Source data below:
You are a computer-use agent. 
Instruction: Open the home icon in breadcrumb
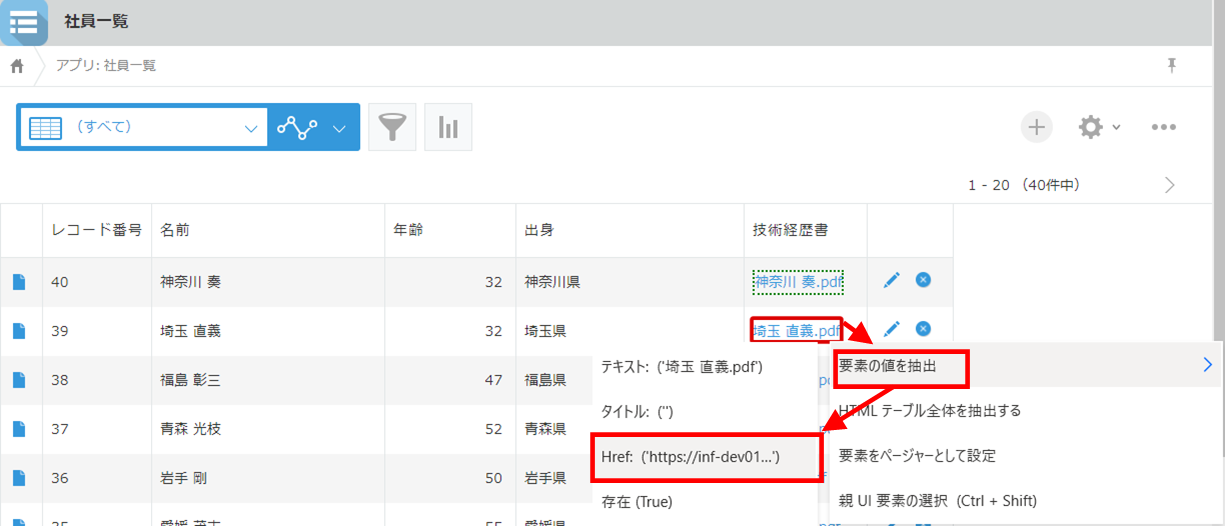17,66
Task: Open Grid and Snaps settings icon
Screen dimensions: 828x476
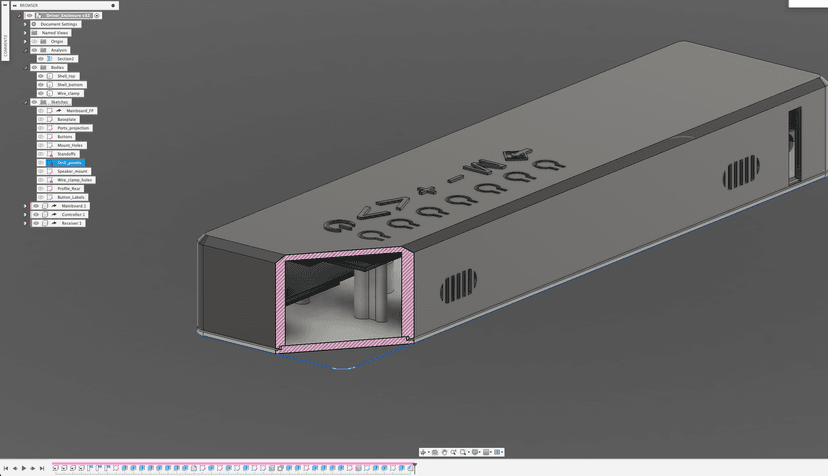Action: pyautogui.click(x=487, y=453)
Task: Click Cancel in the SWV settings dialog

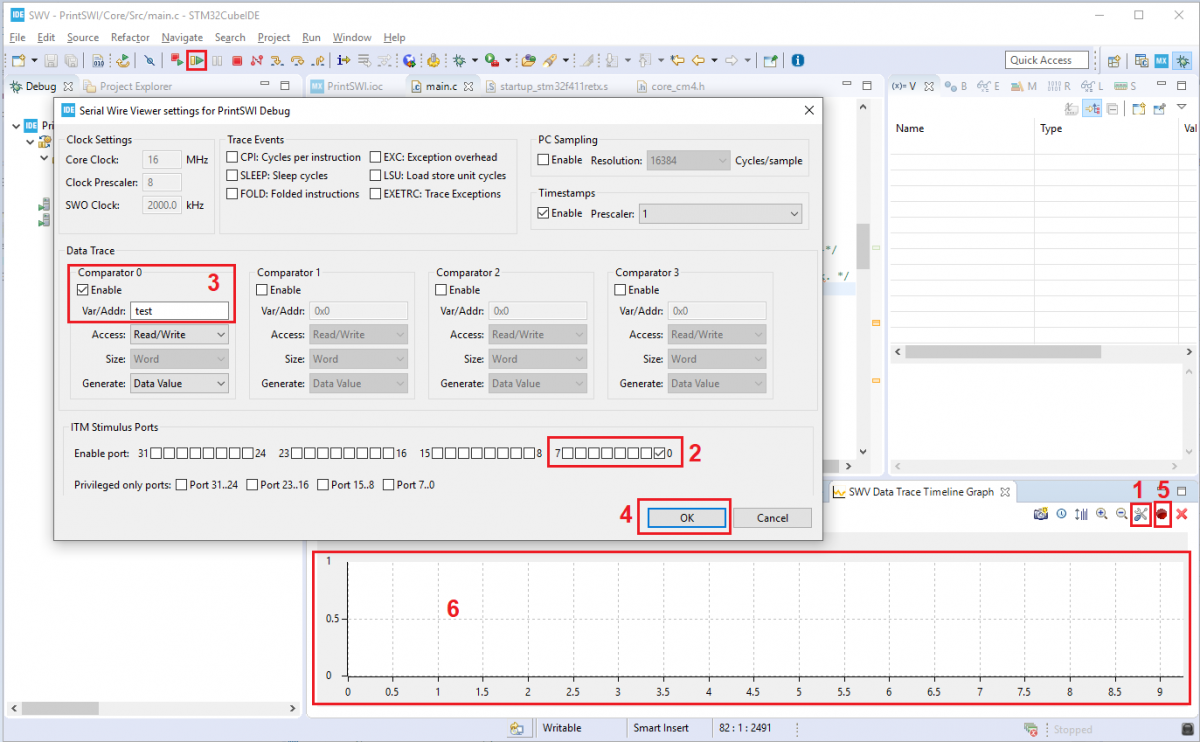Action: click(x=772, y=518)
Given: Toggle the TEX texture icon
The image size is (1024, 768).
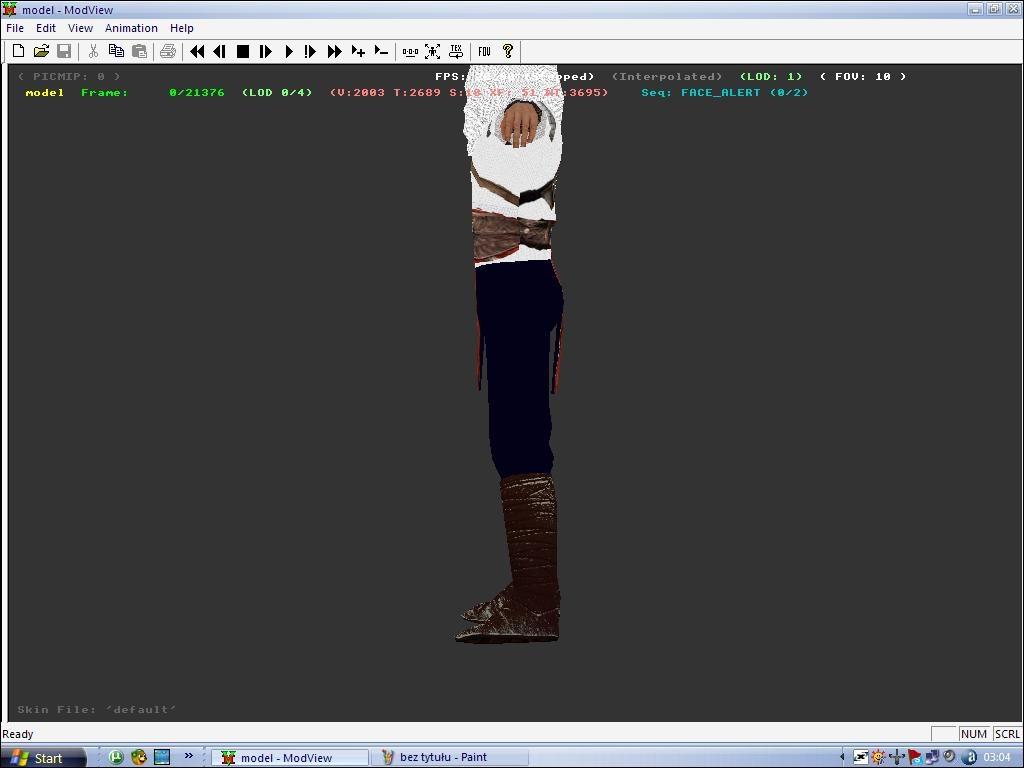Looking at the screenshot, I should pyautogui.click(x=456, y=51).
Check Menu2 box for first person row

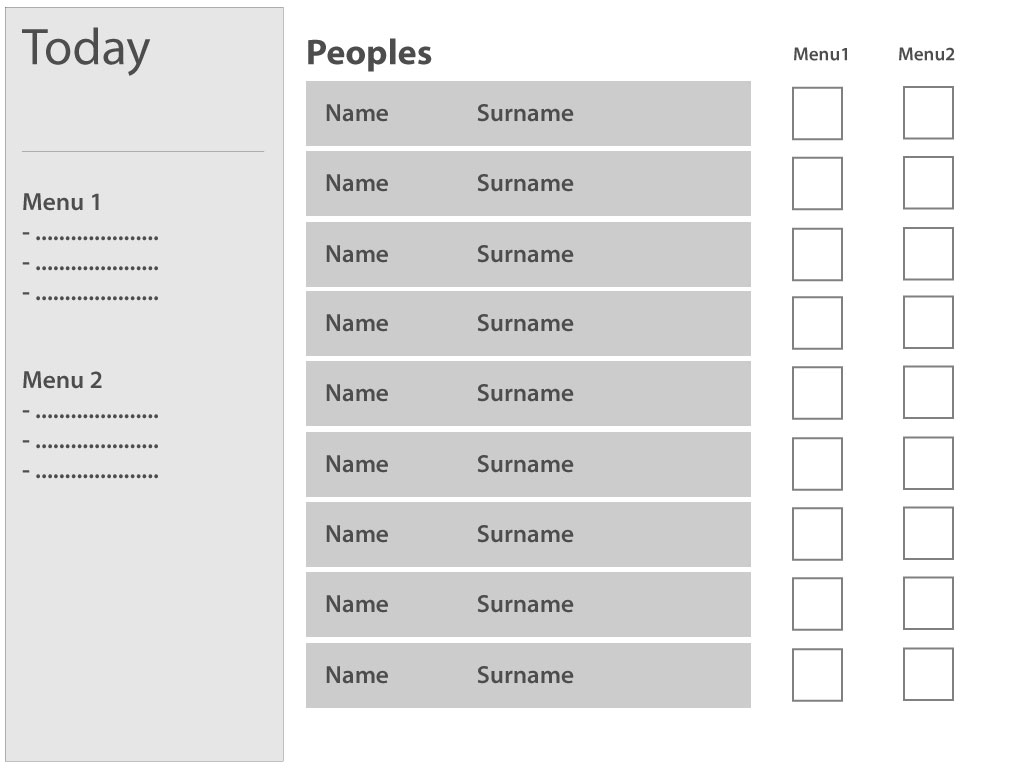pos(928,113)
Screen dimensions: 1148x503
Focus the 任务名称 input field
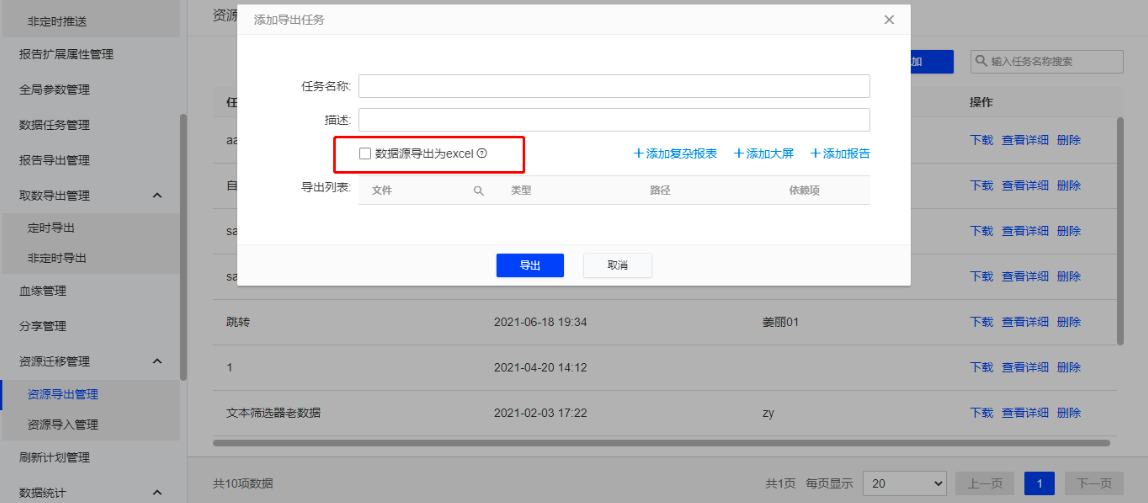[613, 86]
End of Source data.
To do: Give the lines again exactly, starting where the entries begin and stopping once the line with "Screen dimensions: 1148x503" is included; pictures are not copied.

Exercise output:
You are a computer-use agent. 
Instruction: Open the home icon in breadcrumb
17,66
Task: Open Grid and Snaps settings icon
Screen dimensions: 828x476
Action: pyautogui.click(x=487, y=453)
Task: Click Cancel in the SWV settings dialog

Action: click(x=772, y=518)
Given: Toggle the TEX texture icon
The image size is (1024, 768).
Looking at the screenshot, I should pyautogui.click(x=456, y=51).
Check Menu2 box for first person row

pos(928,113)
Screen dimensions: 1148x503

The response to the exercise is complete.